Così in scena c’è l’attrice, ma anche la poetessa, in un unico corpo, in una sola veste leggera, che Vergani sa vestire con rispetto, con pudore, con la delicatezza di chi ha cercato e trovato un’anima affine e ora la vuole celebrare riportandola in vita attraverso di sé. La accompagna al pianoforte Filippo Fanò, che tace soltanto quando la prosa si fa poesia. E’ allora che l’altezza delle parole di Antonia Pozzi, rivivendo in voce viva, divampano di bellezza e come fuoco contagiano.
Per contro, la scena è scarna ed essenziale, quasi monocromatica: luce, ombra, grigio. Il piccolo spazio della scena trova respiro più ampio grazie al sapiente e ricco uso delle luci di Paolo Latini, che ritaglia dimensioni puntiformi e cangianti attorno all’attrice, trasformandole in scenografia. Sullo sfondo le sorprendenti fotografie della poetessa: la pianura pavese, le montagne, la periferia; vedendole, una volta un parroco le disse: “Lei ha visto, ha vissuto tutto! Cosa chiede ancora alla vita?”.
Elisabetta Vergani rifugge qualsiasi occasione di chiacchiera scandalistica attorno ad Antonia Pozzi, evoca appena il suicidio e la scomoda relazione con il professore di liceo, molto più grande di lei.
Quello che vuole restituire è il fremere palpitante di questa donna, che la conduceva a vette estatiche e la faceva battere al ritmo della terra e del fango, poetessa delicata (“un fioco bianco in cuore all’azzurro”) ed estrema, mescolanza di sacro e di punk, morta “per troppa vita che ho nel sangue”.

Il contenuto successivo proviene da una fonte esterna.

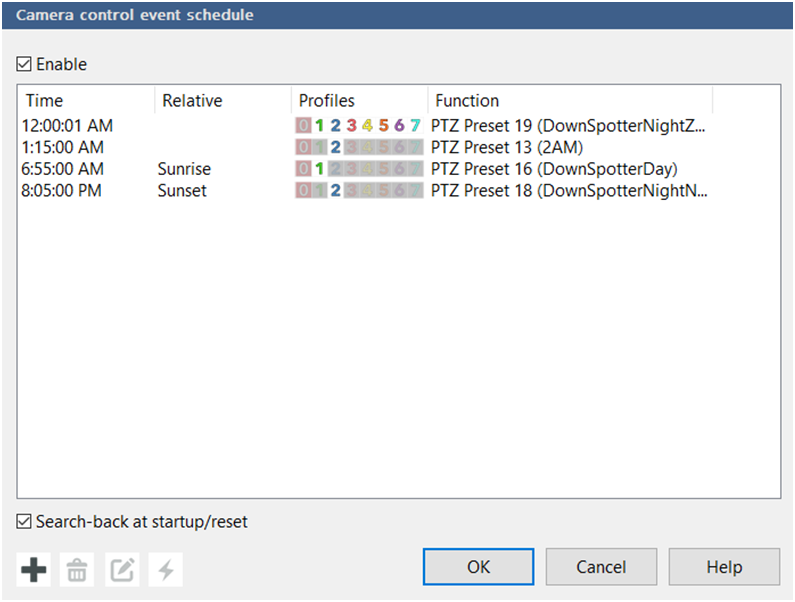Click profile icons of 1:15:00 AM row
This screenshot has width=795, height=602.
(358, 148)
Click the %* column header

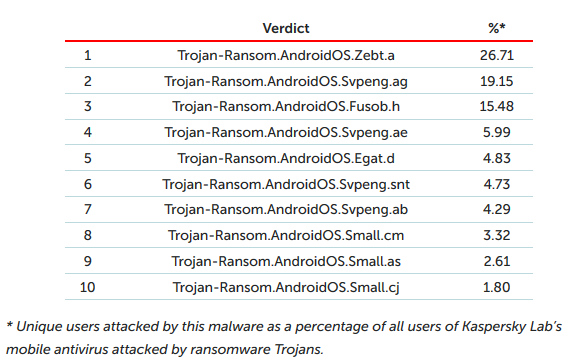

Grande è il merito di Elisabetta Vergani per aver rianimato la “vita più profonda” della Pozzi: la sua poesia. Il sincero coinvolgimento dell’attrice riesce a mettere in secondo piano alcuni squilibri nell’interpretazione, talvolta eccessivamente stralunata, nervosa o fanciullescamente esaltata.